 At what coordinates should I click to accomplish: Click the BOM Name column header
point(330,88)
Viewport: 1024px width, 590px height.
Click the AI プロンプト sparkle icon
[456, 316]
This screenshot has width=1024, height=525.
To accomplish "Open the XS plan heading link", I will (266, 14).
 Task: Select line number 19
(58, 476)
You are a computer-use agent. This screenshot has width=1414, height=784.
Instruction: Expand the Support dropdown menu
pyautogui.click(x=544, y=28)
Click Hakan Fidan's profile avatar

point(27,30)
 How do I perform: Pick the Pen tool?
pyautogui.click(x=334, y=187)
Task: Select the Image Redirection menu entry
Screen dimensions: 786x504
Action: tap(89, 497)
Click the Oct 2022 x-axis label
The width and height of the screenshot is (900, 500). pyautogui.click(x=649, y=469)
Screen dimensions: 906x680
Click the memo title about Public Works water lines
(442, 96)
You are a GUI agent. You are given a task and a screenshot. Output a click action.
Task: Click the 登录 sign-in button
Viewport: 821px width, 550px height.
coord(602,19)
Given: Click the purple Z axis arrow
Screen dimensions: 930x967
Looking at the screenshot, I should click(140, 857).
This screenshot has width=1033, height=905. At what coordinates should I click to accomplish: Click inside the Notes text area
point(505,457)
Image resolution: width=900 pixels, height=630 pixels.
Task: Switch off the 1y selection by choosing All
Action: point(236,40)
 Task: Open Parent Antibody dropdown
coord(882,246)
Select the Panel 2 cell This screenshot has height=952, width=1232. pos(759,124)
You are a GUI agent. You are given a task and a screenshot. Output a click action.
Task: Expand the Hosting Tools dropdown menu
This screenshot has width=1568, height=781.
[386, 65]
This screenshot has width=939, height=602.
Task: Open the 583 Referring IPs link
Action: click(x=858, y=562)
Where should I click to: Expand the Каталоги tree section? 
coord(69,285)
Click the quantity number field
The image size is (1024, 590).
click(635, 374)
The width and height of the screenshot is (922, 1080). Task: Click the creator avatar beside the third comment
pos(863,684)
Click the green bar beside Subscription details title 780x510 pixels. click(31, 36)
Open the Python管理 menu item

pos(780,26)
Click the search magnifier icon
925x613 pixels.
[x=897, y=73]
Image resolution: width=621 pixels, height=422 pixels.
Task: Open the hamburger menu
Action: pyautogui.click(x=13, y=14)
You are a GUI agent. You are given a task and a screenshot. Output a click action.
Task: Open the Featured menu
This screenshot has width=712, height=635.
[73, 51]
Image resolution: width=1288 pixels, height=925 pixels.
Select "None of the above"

_ _ _ _

## ACTION ITEM
Every line of the material above must be duplicated exactly.

## OUTPUT OF THE EXERCISE
 At what coordinates should I click to accomplish: Click the BOM Name column header
point(330,88)
Viewport: 1024px width, 590px height.
Click the AI プロンプト sparkle icon
[456, 316]
This screenshot has width=1024, height=525.
To accomplish "Open the XS plan heading link", I will (266, 14).
 Task: Select line number 19
(58, 476)
You are a computer-use agent. This screenshot has width=1414, height=784.
Instruction: Expand the Support dropdown menu
pyautogui.click(x=544, y=28)
Click Hakan Fidan's profile avatar

point(27,30)
 How do I perform: Pick the Pen tool?
pyautogui.click(x=334, y=187)
Task: Select the Image Redirection menu entry
Screen dimensions: 786x504
Action: tap(89, 497)
Click the Oct 2022 x-axis label
The width and height of the screenshot is (900, 500). pyautogui.click(x=649, y=469)
Screen dimensions: 906x680
Click the memo title about Public Works water lines
(442, 96)
You are a GUI agent. You are given a task and a screenshot. Output a click action.
Task: Click the 登录 sign-in button
Viewport: 821px width, 550px height.
coord(602,19)
Given: Click the purple Z axis arrow
Screen dimensions: 930x967
Looking at the screenshot, I should click(140, 857).
This screenshot has width=1033, height=905. At what coordinates should I click to accomplish: Click inside the Notes text area
point(505,457)
Image resolution: width=900 pixels, height=630 pixels.
Task: Switch off the 1y selection by choosing All
Action: point(236,40)
 Task: Open Parent Antibody dropdown
coord(882,246)
Select the Panel 2 cell This screenshot has height=952, width=1232. pos(759,124)
You are a GUI agent. You are given a task and a screenshot. Output a click action.
Task: Expand the Hosting Tools dropdown menu
This screenshot has width=1568, height=781.
[386, 65]
This screenshot has width=939, height=602.
Task: Open the 583 Referring IPs link
Action: click(x=858, y=562)
Where should I click to: Expand the Каталоги tree section? 
coord(69,285)
Click the quantity number field
The image size is (1024, 590).
click(635, 374)
The width and height of the screenshot is (922, 1080). Task: Click the creator avatar beside the third comment
pos(863,684)
Click the green bar beside Subscription details title 780x510 pixels. click(31, 36)
Open the Python管理 menu item

pos(780,26)
Click the search magnifier icon
925x613 pixels.
[x=897, y=73]
Image resolution: width=621 pixels, height=422 pixels.
Task: Open the hamburger menu
Action: pyautogui.click(x=13, y=14)
You are a GUI agent. You are given a task and a screenshot. Output a click action.
Task: Open the Featured menu
This screenshot has width=712, height=635.
[73, 51]
Image resolution: width=1288 pixels, height=925 pixels.
Select "None of the above"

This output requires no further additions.